Cuando observaba a Gabriel aún se le figuraba ver algo de aquel chico alto y apuesto, de sonrisa afable y cortés. Ese que había cumplido todo el deseo familiar de un esposo ideal para ella. Un hombre guapo, de tez blanca y cabellera ondulada. Encajó desde el primer instante en las reuniones familiares y atrajo a los sobrinos a sus juegos. Podía platicar por horas con su madre haciendo cientos de preguntas del álbum familiar y siempre dispuesto a salir con Judith por la cena para todos, cuando no llegaba ya con ella. Hablaba frecuentemente acerca de los casos que llevaban en el bufete donde había iniciado su carrera de abogado. ¿Usted cree, señora? Pues, así es la gente ahora, mijo. Judith se limitaba a posar sus manos sobre las de él y a apoyarse en su pecho. Gabriel odiaba hacer muestras de cariño irrespetuosas frente a familiares. Tocaba la puerta y al abrir, aun cuando nadie los viera, Judith recibía un hola mi princesa y el roce de sus labios. Al principio se sintió incómoda con esa actitud distante, incluso dudaba de su autenticidad, pero pronto le pareció un rasgo halagador. Ese era el hombre con el que debía casarse.

Todavía no se embarazaba de Gaby, cómo iba a embarazarse, pensó, si no la tocaba, cuando Judith le confesó su infidelidad.  Su intención fue provocar que reaccionara, desatar sus celos, su ira, sacarlo de esa ecuanimidad eterna, pero Gabriel se limitó a escuchar su confesión frente a la cafetera, midiendo cuidadosamente la carga de café y agua. Ella concluyó bañada en llanto, sin que él la interrumpiera en ningún momento. La cafetera gorgoreó y como una locomotora exhaló su última bocanada de vapor. Gabriel llenó una taza y se la extendió a Judith, la miró sobre sus gafas sorber ruidosamente. ¿Con qué intención me lo dices ahora? Tomó otra taza y vio que el fondo tenía polvo, sopló con fuerza. ¿Para qué, Judith? Te escucho, y abrió una vez más el surtidor de café.
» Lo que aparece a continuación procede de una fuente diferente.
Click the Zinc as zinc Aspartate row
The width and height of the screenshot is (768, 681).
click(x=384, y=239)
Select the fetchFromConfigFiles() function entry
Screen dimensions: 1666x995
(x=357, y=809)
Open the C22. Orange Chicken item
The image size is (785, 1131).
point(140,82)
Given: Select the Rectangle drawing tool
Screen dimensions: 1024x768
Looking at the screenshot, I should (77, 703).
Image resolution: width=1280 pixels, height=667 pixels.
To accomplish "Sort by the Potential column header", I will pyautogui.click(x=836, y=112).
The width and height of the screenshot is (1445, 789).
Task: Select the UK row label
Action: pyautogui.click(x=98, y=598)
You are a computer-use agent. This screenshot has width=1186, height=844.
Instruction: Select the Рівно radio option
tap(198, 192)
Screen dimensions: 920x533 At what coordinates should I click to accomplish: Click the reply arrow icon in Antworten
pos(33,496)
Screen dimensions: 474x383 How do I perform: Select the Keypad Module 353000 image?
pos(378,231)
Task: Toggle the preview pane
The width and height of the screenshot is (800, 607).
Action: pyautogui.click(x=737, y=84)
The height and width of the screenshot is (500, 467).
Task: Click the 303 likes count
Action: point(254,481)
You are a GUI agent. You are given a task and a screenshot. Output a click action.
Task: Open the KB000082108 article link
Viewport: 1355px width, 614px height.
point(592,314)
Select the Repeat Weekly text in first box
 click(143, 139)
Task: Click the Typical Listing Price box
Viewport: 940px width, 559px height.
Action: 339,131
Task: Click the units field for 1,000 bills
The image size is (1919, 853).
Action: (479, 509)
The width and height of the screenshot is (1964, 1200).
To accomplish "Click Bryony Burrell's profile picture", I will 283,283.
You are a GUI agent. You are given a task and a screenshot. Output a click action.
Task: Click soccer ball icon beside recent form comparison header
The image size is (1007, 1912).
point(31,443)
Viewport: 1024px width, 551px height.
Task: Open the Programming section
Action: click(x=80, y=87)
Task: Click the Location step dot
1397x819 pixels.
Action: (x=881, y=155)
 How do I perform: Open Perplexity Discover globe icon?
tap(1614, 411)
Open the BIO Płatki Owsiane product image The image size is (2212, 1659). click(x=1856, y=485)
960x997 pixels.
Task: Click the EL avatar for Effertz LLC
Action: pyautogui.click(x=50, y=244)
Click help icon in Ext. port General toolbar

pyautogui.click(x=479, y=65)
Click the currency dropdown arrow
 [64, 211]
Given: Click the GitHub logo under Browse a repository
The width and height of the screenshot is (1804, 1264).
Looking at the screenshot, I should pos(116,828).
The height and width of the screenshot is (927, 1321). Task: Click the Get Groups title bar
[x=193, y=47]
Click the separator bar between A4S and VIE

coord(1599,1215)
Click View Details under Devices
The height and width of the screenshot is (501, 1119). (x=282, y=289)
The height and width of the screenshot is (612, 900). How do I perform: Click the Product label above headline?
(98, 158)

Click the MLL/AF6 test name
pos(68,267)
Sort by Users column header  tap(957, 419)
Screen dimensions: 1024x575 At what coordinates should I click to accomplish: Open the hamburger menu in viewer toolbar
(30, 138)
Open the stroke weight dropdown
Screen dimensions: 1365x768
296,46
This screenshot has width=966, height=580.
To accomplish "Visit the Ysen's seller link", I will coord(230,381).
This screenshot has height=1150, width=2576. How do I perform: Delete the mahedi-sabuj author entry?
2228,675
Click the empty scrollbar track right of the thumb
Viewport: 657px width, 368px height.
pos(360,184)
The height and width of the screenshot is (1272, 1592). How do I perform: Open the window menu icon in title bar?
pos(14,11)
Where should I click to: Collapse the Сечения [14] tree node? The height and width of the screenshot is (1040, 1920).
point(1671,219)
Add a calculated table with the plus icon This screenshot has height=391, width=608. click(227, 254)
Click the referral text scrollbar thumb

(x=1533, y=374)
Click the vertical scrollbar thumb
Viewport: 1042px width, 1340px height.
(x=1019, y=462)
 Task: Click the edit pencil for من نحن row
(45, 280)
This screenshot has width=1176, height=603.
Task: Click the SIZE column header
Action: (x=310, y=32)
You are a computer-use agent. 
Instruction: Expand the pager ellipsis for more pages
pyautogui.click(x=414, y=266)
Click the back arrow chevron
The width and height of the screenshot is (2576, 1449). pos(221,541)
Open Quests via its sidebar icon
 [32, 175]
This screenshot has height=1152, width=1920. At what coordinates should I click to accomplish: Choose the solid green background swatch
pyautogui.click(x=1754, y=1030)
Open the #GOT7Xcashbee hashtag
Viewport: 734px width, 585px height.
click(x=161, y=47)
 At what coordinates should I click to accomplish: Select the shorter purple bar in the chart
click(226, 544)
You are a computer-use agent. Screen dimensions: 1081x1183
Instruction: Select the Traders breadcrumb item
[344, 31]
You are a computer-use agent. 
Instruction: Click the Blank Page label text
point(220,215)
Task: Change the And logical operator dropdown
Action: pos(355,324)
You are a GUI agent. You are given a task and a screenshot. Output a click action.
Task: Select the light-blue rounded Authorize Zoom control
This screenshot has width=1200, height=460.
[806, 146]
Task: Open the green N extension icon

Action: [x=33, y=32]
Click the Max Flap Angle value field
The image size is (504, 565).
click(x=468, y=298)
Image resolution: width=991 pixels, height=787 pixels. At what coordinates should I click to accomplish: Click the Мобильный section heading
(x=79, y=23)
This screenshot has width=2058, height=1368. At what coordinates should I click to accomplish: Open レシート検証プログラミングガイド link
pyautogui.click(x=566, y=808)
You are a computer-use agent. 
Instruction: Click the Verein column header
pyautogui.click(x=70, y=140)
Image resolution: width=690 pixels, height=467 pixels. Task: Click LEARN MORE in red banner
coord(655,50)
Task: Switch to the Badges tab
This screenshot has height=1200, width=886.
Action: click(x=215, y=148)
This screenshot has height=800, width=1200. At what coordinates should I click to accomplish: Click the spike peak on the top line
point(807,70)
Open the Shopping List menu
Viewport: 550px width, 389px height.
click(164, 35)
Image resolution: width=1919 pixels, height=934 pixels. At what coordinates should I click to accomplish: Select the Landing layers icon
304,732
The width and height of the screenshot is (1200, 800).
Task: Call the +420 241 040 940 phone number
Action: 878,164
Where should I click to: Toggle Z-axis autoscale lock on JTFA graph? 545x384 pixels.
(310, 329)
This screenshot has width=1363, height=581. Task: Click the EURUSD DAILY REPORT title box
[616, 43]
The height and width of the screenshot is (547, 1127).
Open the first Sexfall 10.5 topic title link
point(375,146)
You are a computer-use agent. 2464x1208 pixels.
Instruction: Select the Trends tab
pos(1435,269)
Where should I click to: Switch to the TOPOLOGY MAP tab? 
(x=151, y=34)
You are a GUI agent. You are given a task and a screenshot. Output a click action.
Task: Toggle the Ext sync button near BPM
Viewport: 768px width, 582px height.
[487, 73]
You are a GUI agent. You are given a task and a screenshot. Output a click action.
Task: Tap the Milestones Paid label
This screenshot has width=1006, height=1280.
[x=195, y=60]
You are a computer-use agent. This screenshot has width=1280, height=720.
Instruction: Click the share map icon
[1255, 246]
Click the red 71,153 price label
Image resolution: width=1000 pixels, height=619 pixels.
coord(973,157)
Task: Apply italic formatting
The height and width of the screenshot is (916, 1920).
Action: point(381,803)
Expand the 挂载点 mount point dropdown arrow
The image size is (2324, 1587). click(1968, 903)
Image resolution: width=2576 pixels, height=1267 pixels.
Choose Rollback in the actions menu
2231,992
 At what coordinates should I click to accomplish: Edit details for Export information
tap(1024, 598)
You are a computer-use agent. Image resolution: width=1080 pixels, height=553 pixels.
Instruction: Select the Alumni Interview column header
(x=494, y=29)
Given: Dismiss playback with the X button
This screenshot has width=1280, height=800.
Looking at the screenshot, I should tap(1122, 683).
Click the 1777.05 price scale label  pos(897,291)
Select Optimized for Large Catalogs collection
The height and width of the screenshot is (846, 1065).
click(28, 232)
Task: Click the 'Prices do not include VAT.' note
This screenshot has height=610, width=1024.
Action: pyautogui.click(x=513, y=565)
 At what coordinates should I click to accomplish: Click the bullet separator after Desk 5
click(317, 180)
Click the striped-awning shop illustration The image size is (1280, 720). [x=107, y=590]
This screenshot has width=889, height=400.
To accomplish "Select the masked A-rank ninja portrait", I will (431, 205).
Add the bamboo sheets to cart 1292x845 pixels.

Después de esa crisis él cambió, se tornó atento y cariñoso, vinieron las niñas. Ella le prometió nunca volverlo a engañar y dejó de trabajar. Prométetelo a ti misma, a la que engañas es a ti, no a mí, cielo. También dijo algo así como, dar confianza sirve para uno mismo no para el otro.

Pero desde hacía cosa de seis meses Gabriel había cambiado por completo. Cada vez llegaba más tarde a casa; hasta que encontró el pretexto para faltar definitivamente por noches enteras. No nos alcanza, cielo, ya metí el carro a UBER. Judith, a pesar de dedicar su vida a atender el hogar, sintió vergüenza por su inutilidad para apoyar económicamente a la familia. Había dejado de trabajar años atrás y no veía la forma de evitar que él se matara por el dinero faltante. Se sentía una carga pesada que incluía a sus hijas. Sabes, amor, puedo vender desayunos afuera de la escuela, muchas mamás que trabajan los mandan así, en blanco. Puede ser, pero ya está decidido.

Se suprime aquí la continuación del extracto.